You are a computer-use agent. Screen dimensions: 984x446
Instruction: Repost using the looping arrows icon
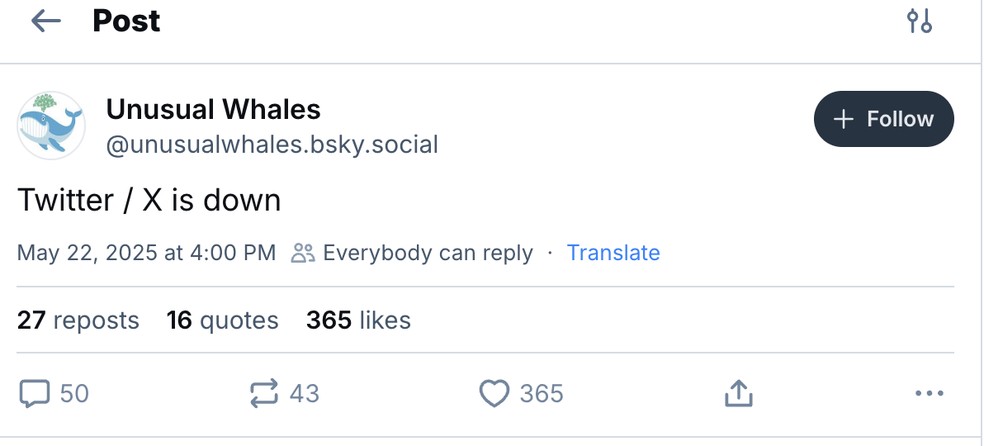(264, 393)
--
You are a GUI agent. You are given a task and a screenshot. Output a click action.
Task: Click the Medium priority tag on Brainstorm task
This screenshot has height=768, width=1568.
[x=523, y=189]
--
Instructions for the task: Only lines that include "agent" belong in the answer; return them from the entries above.

Reply to the task:
You are a computer-use agent. Screen dimensions: 984x446
You are a GUI agent. You are given a task and a screenshot. Output a click action.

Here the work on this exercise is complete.